About this exercise —
Scan the material below for "email", then return each line that contains it.

Recorded data —
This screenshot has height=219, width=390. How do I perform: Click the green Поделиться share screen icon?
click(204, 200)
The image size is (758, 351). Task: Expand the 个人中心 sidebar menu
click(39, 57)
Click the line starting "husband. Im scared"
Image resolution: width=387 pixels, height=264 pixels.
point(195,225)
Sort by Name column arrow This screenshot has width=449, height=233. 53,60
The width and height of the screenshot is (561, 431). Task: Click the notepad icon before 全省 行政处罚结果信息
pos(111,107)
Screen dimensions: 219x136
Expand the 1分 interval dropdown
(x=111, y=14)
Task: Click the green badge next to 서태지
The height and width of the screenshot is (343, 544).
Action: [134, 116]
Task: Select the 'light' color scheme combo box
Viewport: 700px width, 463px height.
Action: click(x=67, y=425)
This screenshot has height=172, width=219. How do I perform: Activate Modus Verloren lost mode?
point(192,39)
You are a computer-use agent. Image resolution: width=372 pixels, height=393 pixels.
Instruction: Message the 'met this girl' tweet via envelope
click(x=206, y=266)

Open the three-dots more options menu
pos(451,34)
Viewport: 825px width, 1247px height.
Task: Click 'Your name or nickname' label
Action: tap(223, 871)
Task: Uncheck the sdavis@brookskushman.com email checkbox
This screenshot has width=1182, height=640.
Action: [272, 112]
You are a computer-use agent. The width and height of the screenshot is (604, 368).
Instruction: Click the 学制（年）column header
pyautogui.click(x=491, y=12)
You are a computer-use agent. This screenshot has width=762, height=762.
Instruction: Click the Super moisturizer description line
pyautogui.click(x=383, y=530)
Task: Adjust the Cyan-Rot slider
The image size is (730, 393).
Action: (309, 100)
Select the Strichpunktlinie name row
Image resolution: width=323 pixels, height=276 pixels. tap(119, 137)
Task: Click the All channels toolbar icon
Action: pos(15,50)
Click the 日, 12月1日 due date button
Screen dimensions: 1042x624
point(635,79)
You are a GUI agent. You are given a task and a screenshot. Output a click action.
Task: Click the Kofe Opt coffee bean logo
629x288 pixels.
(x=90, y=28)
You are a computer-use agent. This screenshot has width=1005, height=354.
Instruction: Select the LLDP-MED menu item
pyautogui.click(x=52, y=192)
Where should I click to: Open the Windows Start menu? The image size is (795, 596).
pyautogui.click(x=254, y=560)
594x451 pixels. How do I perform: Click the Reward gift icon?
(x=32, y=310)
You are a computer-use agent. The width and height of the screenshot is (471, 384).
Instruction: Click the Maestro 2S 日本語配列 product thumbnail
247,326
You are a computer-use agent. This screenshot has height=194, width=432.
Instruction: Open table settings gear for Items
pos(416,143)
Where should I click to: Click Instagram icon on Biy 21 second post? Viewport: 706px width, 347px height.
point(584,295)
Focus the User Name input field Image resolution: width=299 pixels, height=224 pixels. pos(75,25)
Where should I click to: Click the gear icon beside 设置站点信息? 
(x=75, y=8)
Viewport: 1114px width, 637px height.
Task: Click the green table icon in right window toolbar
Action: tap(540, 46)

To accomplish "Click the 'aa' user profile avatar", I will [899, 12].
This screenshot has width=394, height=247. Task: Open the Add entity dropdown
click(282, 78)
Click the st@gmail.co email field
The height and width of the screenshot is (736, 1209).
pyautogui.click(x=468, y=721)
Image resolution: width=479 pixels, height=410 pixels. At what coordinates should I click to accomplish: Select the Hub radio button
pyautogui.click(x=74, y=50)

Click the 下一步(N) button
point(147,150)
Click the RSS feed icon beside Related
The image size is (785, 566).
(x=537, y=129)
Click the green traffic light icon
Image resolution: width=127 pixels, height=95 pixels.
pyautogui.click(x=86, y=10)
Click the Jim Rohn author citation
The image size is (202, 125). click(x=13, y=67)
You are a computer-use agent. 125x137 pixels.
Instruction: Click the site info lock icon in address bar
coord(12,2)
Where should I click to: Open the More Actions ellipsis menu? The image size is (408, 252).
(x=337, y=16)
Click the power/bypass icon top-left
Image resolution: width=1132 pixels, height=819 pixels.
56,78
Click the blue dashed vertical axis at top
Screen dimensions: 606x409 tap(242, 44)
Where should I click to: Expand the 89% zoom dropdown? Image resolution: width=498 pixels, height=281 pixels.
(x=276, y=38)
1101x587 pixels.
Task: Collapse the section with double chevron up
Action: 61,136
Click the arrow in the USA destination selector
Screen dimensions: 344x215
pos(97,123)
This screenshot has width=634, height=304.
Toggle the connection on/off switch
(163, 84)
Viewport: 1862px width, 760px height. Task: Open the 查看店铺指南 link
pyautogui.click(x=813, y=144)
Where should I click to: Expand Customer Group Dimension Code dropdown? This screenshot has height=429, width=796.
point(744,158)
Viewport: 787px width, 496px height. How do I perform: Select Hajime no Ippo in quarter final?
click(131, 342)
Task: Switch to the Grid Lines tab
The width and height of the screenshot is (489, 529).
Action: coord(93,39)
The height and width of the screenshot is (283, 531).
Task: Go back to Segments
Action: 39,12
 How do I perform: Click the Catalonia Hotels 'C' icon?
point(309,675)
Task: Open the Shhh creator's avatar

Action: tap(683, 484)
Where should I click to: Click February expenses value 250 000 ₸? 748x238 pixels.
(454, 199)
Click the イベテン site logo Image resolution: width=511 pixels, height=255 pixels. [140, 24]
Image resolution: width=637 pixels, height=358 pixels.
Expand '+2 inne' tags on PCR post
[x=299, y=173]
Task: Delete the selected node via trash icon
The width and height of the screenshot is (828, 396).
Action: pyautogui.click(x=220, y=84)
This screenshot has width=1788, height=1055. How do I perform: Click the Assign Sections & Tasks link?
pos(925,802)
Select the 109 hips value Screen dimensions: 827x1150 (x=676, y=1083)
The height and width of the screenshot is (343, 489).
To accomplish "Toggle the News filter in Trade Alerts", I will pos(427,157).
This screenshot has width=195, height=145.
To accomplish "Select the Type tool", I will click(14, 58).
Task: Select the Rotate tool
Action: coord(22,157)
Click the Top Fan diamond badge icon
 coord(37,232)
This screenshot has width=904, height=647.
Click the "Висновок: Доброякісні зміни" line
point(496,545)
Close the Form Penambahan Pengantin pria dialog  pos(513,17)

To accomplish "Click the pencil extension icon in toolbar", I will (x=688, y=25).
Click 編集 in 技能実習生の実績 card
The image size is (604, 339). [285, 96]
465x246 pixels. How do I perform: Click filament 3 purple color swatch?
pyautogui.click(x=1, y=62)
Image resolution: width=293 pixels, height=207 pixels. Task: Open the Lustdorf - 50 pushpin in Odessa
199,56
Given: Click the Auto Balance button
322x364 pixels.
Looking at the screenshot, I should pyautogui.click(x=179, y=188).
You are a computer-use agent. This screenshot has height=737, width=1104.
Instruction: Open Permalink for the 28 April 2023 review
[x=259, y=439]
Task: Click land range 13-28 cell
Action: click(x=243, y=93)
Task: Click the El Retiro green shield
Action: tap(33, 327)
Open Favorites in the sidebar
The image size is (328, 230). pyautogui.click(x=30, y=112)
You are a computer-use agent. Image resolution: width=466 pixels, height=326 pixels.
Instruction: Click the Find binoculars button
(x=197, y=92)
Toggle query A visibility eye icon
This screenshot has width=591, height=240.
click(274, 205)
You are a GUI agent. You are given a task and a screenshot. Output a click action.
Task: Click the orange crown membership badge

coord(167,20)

The completed task —
Task: Uncheck the sdavis@brookskushman.com email checkbox
Click the st@gmail.co email field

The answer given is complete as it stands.